The quad-core Intel Celeron N4200 "Apollo Lake" processor is designed for fanless, mobile devices. While delivering weaker performance than Intel's mainstream desktop processors, it uses between two and four times less power, depending on the mode of operation.


The lower power consumption goes hand-in-hand with heat production, which also means it's ideal for smaller, passively-cooled devices, such as tablets. But with a cooling fan blazing away, a Celeron N4200 can sustain higher clock speeds, meaning it provides greater performance compared to a tablet or stick PC. In particular, ECS's Liva can pull "Burst Speed" frequencies of 2.4GHz for all four cores for brief periods or 2.5GHz on a single core. Stick PCs or tablets might only ramp one core up to full burst speeds, for even shorter periods of time.

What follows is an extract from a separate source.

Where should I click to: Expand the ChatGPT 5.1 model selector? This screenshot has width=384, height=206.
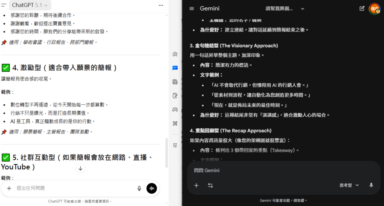point(30,5)
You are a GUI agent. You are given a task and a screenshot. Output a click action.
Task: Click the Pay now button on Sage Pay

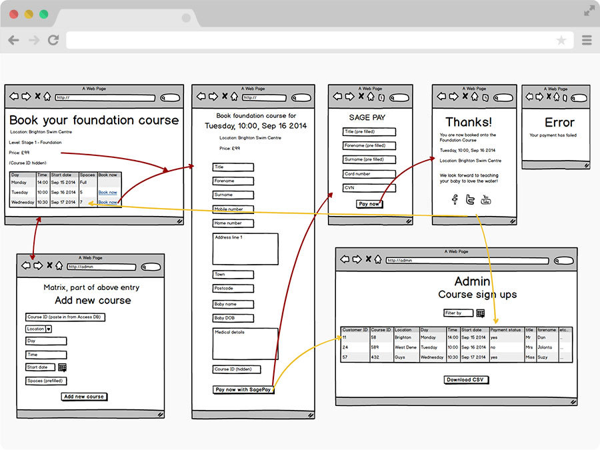click(369, 204)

Even with a tiny, whispering fan blowing, the Q1D ranks among the most performant smaller-than-a-NUC mini-PCs (what's a NUC?). On the downside, Apollo Lake released in 2016, making it a generation behind Intel's ambitious Jasper Lake architecture.

Intel HD Graphics 505

The integrated graphics inside of the Liva Q1D won't perform any miracles, but it will drive 4K displays at 60Hz over HDMI and it will decode H.265/HEVC videos. Considering that even the much newer Intel UHD 630 can't drive a 4K display at 60Hz over HDMI, that's quite an accomplishment.

But don't expect to play games or perform other resource-intensive video-rendering tasks. It's first and foremost a graphics system for playing, at most, 4K video. It also lacks HDR compatibility so while it's great for 4K content, it won't automatically adjust contrast ratios or brightness.

Unfortunately, while the Liva technically possesses a dual-channel memory controller, it appears to only use a single stick of RAM. That means dual-channel mode is out. And because integrated graphics rely heavily on fast RAM, single-channel mode damages graphics performance.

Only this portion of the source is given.